* Source document:
--- BEGIN ---

Class XMLFuzzyHierarchicalParseState


  • public class XMLFuzzyHierarchicalParseState
    extends XMLFuzzyParseState
    Class to keep track of XML hierarchy in the face of possibly corrupt XML and with case-insensitive tags, etc. Basically, this class accepts what is supposedly XML but allows for various kinds of handwritten corruption. Specific kinds of errors allowed include: - Bad character encoding - Tag case match problems; all attributes are (optionally) bashed to lower case, and tag names are checked to match when all lower case, if case-sensitive didn't work - End tag matching problems, where someone lost an end tag somehow - Other parsing recoveries to be added as they arise The functionality of this class is also somewhat lessened vs. standard SAX-type parsers. No namespace interpretation is done, for instance; tag qnames are split into namespace name and local name, and that's all folks. But if you need more power, you can write a class extension that will do that readily.
    • Field Detail

      • characterBuffer

        protected java.lang.StringBuilder characterBuffer
        The current value buffer
      • captureEscaped

        protected boolean captureEscaped
        Whether we're capturing escaped characters
      • MAX_CHUNK_SIZE

        protected static final int MAX_CHUNK_SIZE
        This is the maximum size of a chunk of characters getting sent to the characters() method.
        See Also:
        Constant Field Values
    • Constructor Detail

      • XMLFuzzyHierarchicalParseState

        public XMLFuzzyHierarchicalParseState()
        Constructor with default properties.
      • XMLFuzzyHierarchicalParseState

        public XMLFuzzyHierarchicalParseState​(boolean lowerCaseAttributes,
                                              boolean lowerCaseTags,
                                              boolean lowerCaseQAttributes,
                                              boolean lowerCaseQTags,
                                              boolean lowerCaseBTags,
                                              boolean lowerCaseEscapeTags)
        Constructor.

--- END ---

* Data excerpt:
--- BEGIN ---

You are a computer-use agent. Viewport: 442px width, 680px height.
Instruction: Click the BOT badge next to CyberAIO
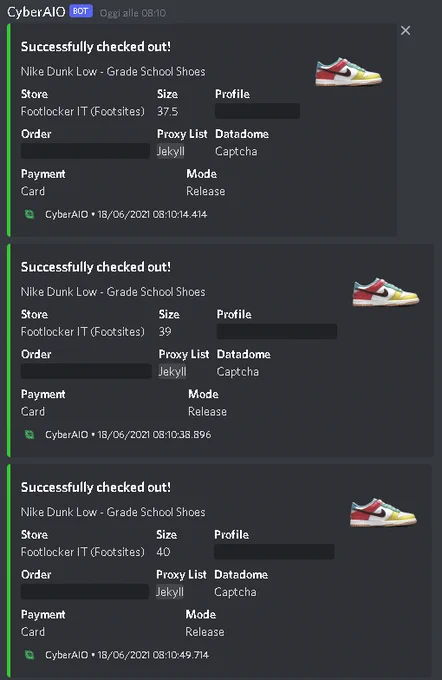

--- END ---

* To-do list:
1. List the parameter names of the six-argument constructor in the XMLFuzzyHierarchicalParseState documentation above.
2. According to the XMLFuzzyHierarchicalParseState documentation, which class does XMLFuzzyHierarchicalParseState extend?

* Task solutions:
1. lowerCaseAttributes, lowerCaseTags, lowerCaseQAttributes, lowerCaseQTags, lowerCaseBTags, lowerCaseEscapeTags

2. XMLFuzzyParseState